Jul 17, 2017
- Xuehua Wan1,
- Jennifer A. Saito1,
- Shaobin Hou1,
- Maqsudul Alam1
- 1Department of Microbiology, University of Hawaii at Manoa
External link: https://doi.org/10.1371/journal.pone.0182782
Protocol Citation: Xuehua Wan, Jennifer A. Saito, Shaobin Hou, Maqsudul Alam 2017. Protein Expression and Purification. protocols.io https://dx.doi.org/10.17504/protocols.io.ikhcct6
Manuscript citation:
Wan X, Saito JA, Newhouse JS, Hou S, Alam M (2017) The importance of conserved amino acids in heme-based globin-coupled diguanylate cyclases. PLoS ONE 12(8): e0182782. doi: 10.1371/journal.pone.0182782
License: This is an open access protocol distributed under the terms of the Creative Commons Attribution License, which permits unrestricted use, distribution, and reproduction in any medium, provided the original author and source are credited
Protocol status: Working
Created: June 23, 2017
Last Modified: March 25, 2018
Protocol Integer ID: 6505
Keywords: protein expression, purification, protein
Troubleshooting
The plasmids (His-tagged constructions) were transformed into BL21(DE3)pLysS or Rosetta(DE3)pLysS E. coli cells (Novagen).

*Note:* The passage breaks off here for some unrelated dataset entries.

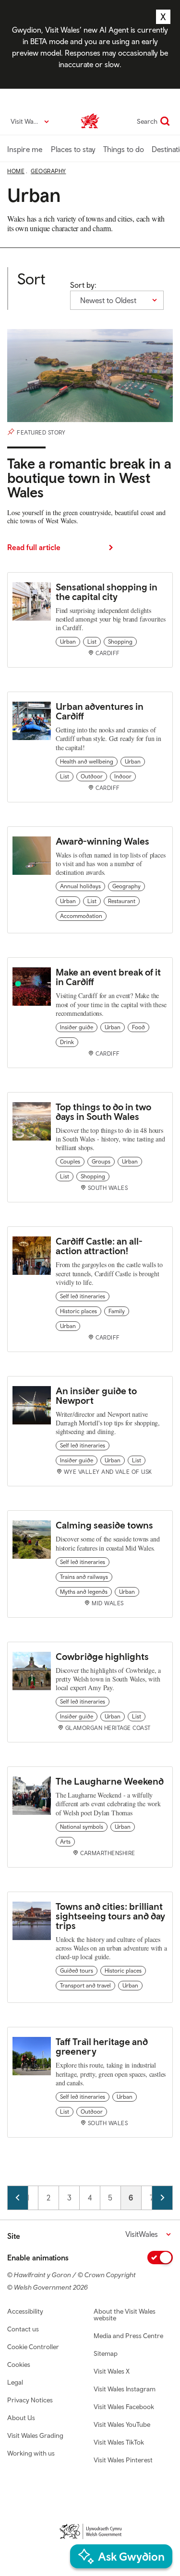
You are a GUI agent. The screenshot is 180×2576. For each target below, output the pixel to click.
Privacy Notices (30, 2400)
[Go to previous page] (18, 2198)
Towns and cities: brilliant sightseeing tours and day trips (110, 1916)
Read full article (33, 547)
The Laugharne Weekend (110, 1781)
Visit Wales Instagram (125, 2389)
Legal (15, 2382)
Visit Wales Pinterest (123, 2460)
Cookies (18, 2364)
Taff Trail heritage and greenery (102, 2046)
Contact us (23, 2329)
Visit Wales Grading (35, 2435)
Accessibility (25, 2311)
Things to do (123, 149)
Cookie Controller (33, 2347)
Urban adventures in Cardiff (100, 711)
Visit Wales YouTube (122, 2424)
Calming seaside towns (104, 1524)
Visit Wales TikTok (119, 2442)
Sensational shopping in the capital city (106, 591)
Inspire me (24, 149)
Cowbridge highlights (102, 1656)
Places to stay (73, 149)
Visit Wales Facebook (124, 2407)
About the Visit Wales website (125, 2314)
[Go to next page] (162, 2198)
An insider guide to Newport (96, 1395)
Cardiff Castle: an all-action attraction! (99, 1245)
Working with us (31, 2453)
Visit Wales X (112, 2371)
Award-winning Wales (102, 841)
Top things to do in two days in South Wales (103, 1111)
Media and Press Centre (128, 2336)
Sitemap (106, 2353)
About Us (21, 2418)
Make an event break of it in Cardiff (108, 976)
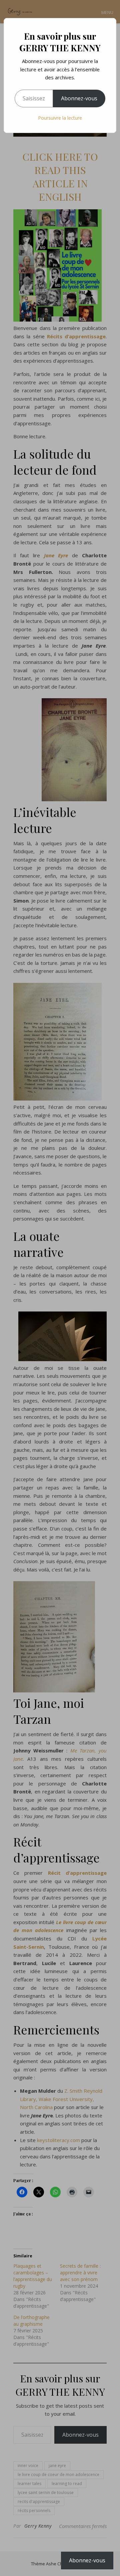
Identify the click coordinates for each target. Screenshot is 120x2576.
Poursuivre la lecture (60, 118)
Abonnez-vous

Colonies were inoculated into 20 ml LB medium containing 100 μg/ml ampicillin and 34 μg/ml chloramphenicol and grown overnight at 37 °C with shaking.

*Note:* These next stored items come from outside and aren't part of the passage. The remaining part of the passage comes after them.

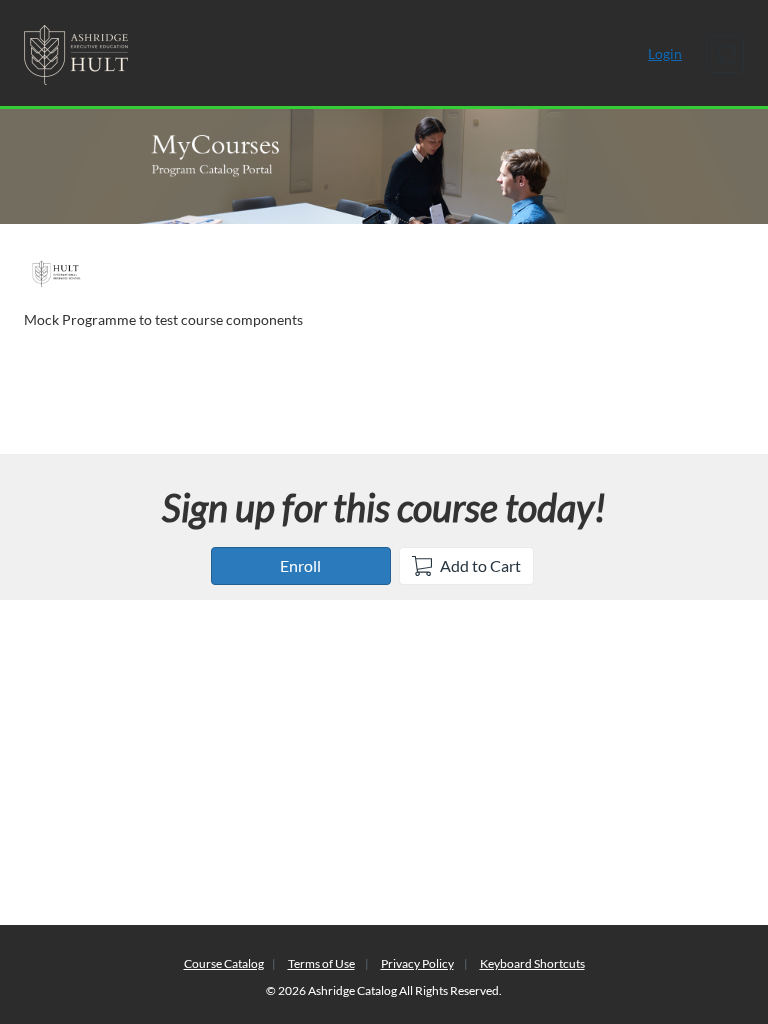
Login (665, 53)
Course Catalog (224, 963)
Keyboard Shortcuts (532, 963)
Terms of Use (321, 963)
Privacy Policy (417, 963)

The culture was then transferred into 1 L of fresh LB medium containing 100 μg/ml ampicillin and 34 μg/ml chloramphenicol.

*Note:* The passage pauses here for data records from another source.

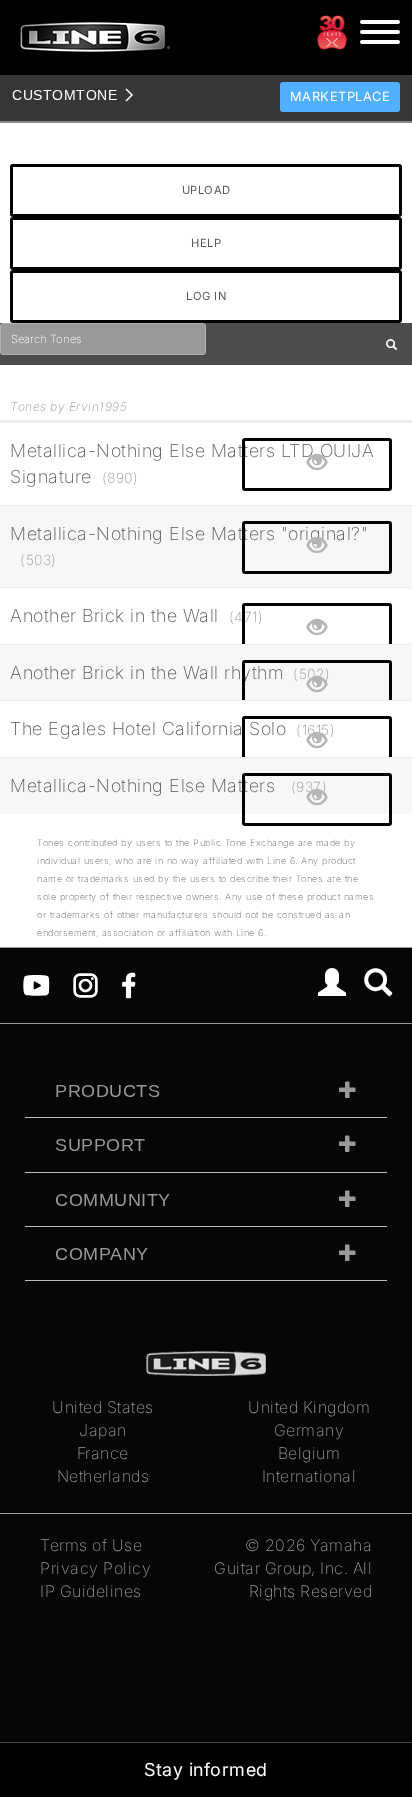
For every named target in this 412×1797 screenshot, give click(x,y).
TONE (64, 95)
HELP (206, 243)
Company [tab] (102, 1254)
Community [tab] (113, 1200)
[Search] (378, 985)
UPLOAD (206, 190)
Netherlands (103, 1476)
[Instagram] (85, 984)
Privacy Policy (95, 1568)
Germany (309, 1430)
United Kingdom (309, 1407)
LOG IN (206, 296)
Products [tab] (107, 1091)
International (309, 1476)
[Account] (332, 985)
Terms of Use (91, 1545)
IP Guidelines (91, 1591)
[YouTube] (36, 984)
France (103, 1453)
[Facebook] (128, 984)
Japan (103, 1430)
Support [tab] (100, 1145)
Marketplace (340, 96)
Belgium (309, 1453)
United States (103, 1407)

When the culture was grown to OD600=0.5-0.6 at 37 °C with shaking (250 rpm), protein expression was induced with 0.6 or 0.1 mM isopropyl-β-D-thiogalactopyranoside (IPTG). At the same time, 100 mg/L FeSO4·7H2O and 17 mg/L δ-aminolevulinic acid hydrochloride (ALA) was also added to enhance heme biosynthesis.
The culture was further incubated at 37 °C for 3-4 hours or 30 °C for 6-8 hours.
Cells were harvested by centrifugation at 5000 rpm and stored at -20 °C prior to purification.
A cell pellet from 2 L of culture was resuspended in 20 ml of buffer I (200 mM NaCl, 50 mM Na2HPO4, pH 8.0) containing 1mM phenylmethylsulfonyl fluoride (PMSF) and sonicated for 8 min (24 pulses of 20 s with 20 s pauses, Sonic Dismembrator 550, Fisher Scientific).
The cell lysate was centrifuged to remove the insoluble cell debris, and the supernatant was filtered (0.22 μm pore size, Corning) and kept on ice until loaded onto the purification column.
The BioCAD SPRINT perfusion system (Applied Biosystems) was used for metal affinity chromatography. The column (POROS MC/20, 10 × 100 mm, column volume 7.9 ml) of immobilized Co2+ resin was prepared by first washing with five column volumes (CV) of 50 mM EDTA, 1 M NaCl (pH 8.0) and rinsing with an equal volume of distilled water.
The metal was loaded with 5 CV of 100 mM CoCl2·6H2O, washed with 5 CV of water, and followed by 5 CV of 3 M NaCl to remove residual metal ions.
A flow rate of 15 ml/min was used for all the aforementioned washes.
Prior to sample loading, the column was washed with 5 CV of buffer I containing 0.5 mM imidazole (flow rate 8.0 ml/min). The sample was loaded onto the column at a flow rate of 0.5-1.0 ml/min, followed by 6-8 CV of buffer I at 2.0 ml/min.
The column was then washed with 8 CV of buffer I containing 0.5 mM imidazole (5.0 ml/min) to remove non-specifically bound proteins.
The remaining bound proteins were eluted by a linear gradient of imidazole from 0.5 mM to 250 Mm in buffer I (5.0 ml/min flow rate, 7 CV total), and collected in 1.5 ml fractions.